As for the finding that charter high school students are more likely to stay in college: The Florida high school graduates who attended charter schools from eighth grade through high school and who attended a private Florida college/university or an out-of-state college/university (remember, in-state postsecondary institutions were not tracked in this study) for two consecutive years (there’s your “stay in college”– two years in a row) is 9 percent higher for this specific group than for the “matched on key characteristics” control group of students who attended charters in eighth grade and then attended traditional public high schools.


Also, the very specific, charter high school attendee sample was 6 percent more likely to graduate from high school within five years.
Though the findings are statistically significant, practical significance (i.e., the difference this makes in the real world) is scant.


As for the charter sample’s higher earnings: This, too, is a statistically significant finding that is of questionable practical significance: An increase in maximum earnings of $2,318 between ages 23 and 25 years old, or 12 percent more than their traditional-public-high-school control group.


The EdWeek article mentions the 12 percent increase, but it does not include the actual dollar value of $2,318 per year for 23- to 25-year-olds. The actual dollar amount removes some of the shine from that percentage.


Consider this: Average maximum earnings for the traditional-public-high-school control group was $19,366 per year– not much to live on. So, this limited study found that students who attended Florida charters from eighth grade through high school and who attended in-state private colleges/universities or out-of-state colleges/universities (but state-funded colleges/universities in Florida) were earning an average of $21,684 per year between the ages of 23 and 25– also not much to live on.
Truth is, both $19k and $22k annually in 2016 would likely land these young people back in their parents’ basements if their only other option were to pay for housing without the assistance of one or more roommates.
So, yes, there might be statistical significance in this study, but it is overshadowed by both practical significance and the limits on the study sample as noted in this post.

Why would the authors choose to omit students who attended Florida’s public colleges and universities? Don’t most of Florida’s graduate attend public institutions? How can you trust results that eliminate data for most of Florida’s college bound students? Without the public university data, to most parents, the comparisons seem  meaningless. Why did Dr. Greene’s testimony fail to mention this?

We also agree with Ms. Schneider that, despite the statistical significance of the results, the real world significance of the results is debatable. The study did follow students who attended out-of-state universities; could this have affected that salary data?  According to the 2014 census, the median per capita income for Florida was $26,582 in 2014. Compared to the median US per capita income (of $28,889), Florida per capita income is $2,307 lower, almost the same difference as between the two study groups. Without controlling for this, the salary data is not impressive. Just moving out of state appears to give Floridians a $2,000 raise, whether they attended a charter high school or not.
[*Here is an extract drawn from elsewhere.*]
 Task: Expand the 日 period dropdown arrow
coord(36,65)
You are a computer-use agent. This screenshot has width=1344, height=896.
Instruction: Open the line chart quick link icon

We applaud the authors attempt to look beyond test scores as the measure of a quality education. That is about where the applause ends. Given the study limitations, we do not think the results support the conclusions testified to in the CSS v BOE trial. Indeed, Dr. Greene spent more than 10 minutes describing the “fine” attributes of this trial yet failed to mention that the college performance data disregarded data from any students attending Florida’s public universities or colleges. Was he unaware of this limitation or did he just choose not to mention it? Claiming charter school students have better adult outcomes, based on this study, is #accountabaloney.